Phase 5: getting a remote job

So now we're in 2019. I did succeed at becoming a digital nomad but I didn't manage to make it sustainable. I wasn't sure if I'd enjoy this lifestyle. After many months of this I can say I do, and I'd like to keep traveling for a while.

But I currently have no business projects that seem likely to produce an income before my savings run out, so I've switched my strategy to getting a remote job.

I've realized that even though I currently have the freedom to do whatever I want - at least to some degree, since the awareness that money will run out never leaves my mind - I enjoy spending hours and hours writing software and creating things. I might as well get paid to do it!

I still want to experience having my own product/business going, but I'm now not so sure if becoming the entrepreneur myself is necessarily the best option.

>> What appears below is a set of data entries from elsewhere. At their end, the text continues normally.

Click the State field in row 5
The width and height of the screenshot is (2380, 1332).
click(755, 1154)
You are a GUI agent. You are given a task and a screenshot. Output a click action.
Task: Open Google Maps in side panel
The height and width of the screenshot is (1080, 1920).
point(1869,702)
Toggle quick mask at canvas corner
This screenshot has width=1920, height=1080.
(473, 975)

I think it should be possible to find a great team to be a part of, specially now that more and more companies are warming up to the idea of having a remote workforce.

Closing thoughts

Looking back I feel a bit sad and frustrated that, after twelve months, I didn't manage to create a single revenue stream that works for me. This fact is specially painful when you follow makers on Twitter that are constantly broadcasting how awesome they are and how much they ship.

I'm not saying they aren't awesome or that they should stop broadcasting. I do think that most of the people in the maker community are just wanting to share the joy of making stuff and making a living from it. They want to showcase that it's possible. But from where I'm standing, shipping sounds easy but is actually difficult.

And even when you manage to ship, nobody cares. So then you need to learn how to make stuff that people care about, or learn how to manipulate people into caring about the stuff that you make.

Do it because it's fun

So, if making things that make you money is difficult and the odds of success are slim, why even try?

Well, do it because it brings you joy and fulfillment. Otherwise there's a decent chance you'll end up frustrated and bitter.

If you don't find enjoyment in this path, don't take it. Make peace with that fact and move on to something else. That might change in the future, but right now your time is best spent doing something else.